The focus on western European societies should not be taken as Elias making normative judgements about the relative degrees or stages of ‘civilisation’ reached by different societies, nations or parts of the world (see Powell and Flint, Citation2009, for an appreciation of this). Elias' conception of civilisation differs from notions of ‘adaptive capacity’ and modernisation at the political and economic level as instead, Elias considers the changing behaviour of individuals and specifically “the social modelling of affects in everyday life to be the most important explanatory issue in the process of civilization” (Kuzmics, Citation1988, p. 151), which owes much to Freud Citation(1930/2004). Elias' focus was on western Europe and there is certainly the need for further research on civilising processes beyond this, which we are perhaps seeing the start of now (see Mennell, Citation2007). Yet, although the context of civilising processes differs across different nations and regions of the world the central tenet—that is, the monopolisation of violence and pacification of society—may be achieved by different means than the development of the absolutist state in Europe, but is still a process undergone in most societies (Mennell, Citation1990).

Elias draws on a wealth of empirical documentation and goes into great detail about the gradual changes in sensibilities which have come to sanction public behaviours such as spitting, urinating, etc.

The focus here is on informalisation, but for a fuller discussion of decivilising processes see Mennell, Citation1990; Fletcher, Citation1997; Pratt, Citation1998; and Wacquant, Citation2004.

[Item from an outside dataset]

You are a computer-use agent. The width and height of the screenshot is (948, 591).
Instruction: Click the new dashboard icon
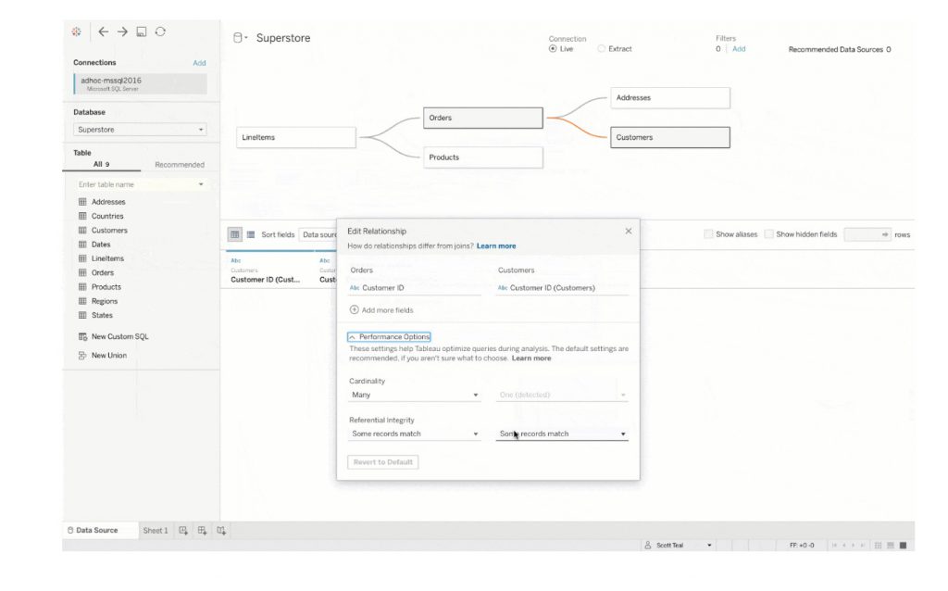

For instance, the current governmental focus on parenting and family intervention in the UK (for example, parenting orders, punishing parents for their children's truanting) can be seen as an ambitious and targeted response by government to realign the conduct of particular 'deviant' youths through the 'responsibilisation' of parents and communities. This approach, however, is not problematised and is based on short-term considerations shaped by the romantic image of the disciplined nature of previous generations. There is an inherent contradiction here: while society celebrates the advancements in terms of children's power and rights as a hallmark of civilised society, it also vilifies young people and parents for the perceived degeneration of the social order.

In 2006, the UK government established the Respect Task Force aimed at delivering the 'Respect agenda'. This agenda has resulted in a broadening, deepening and furthering of governmental interventions and ambitions through which the scope of anti-social behaviour policy in the UK has extended to a wider attempt to address general incivility within society and to bring about 'cultural shifts' in targeted sections of the population (Powell and Flint, Citation2009).

These are, of course, general trends towards equalisation at a societal level, with many individual exceptions and should be viewed in long-term perspective. Kitchens provides a good summation of trends in family life contrasting

  • earlier times when a rigid discipline and complete agreement to parents' wishes were the order of the day….with family life in the modern era, in which the power of the patriarch is weakened and the rights of women and children are proclaimed (Kitchens, Citation2007, pp. 460–461).

Spatial dimensions will also interact with temporal ones such as the time of day/night or stage in the life course. For instance, observing someone drinking alcohol in a train station may invoke a different reaction at 9am than it would at 9pm.

I draw upon examples here of the contemporary Western beach, but the same may be true of other beach spaces, although this is not to deny the heterogeneity of the term or its different symbolic meanings across different societies and to different groups (see Preston-Whyte, Citation2004).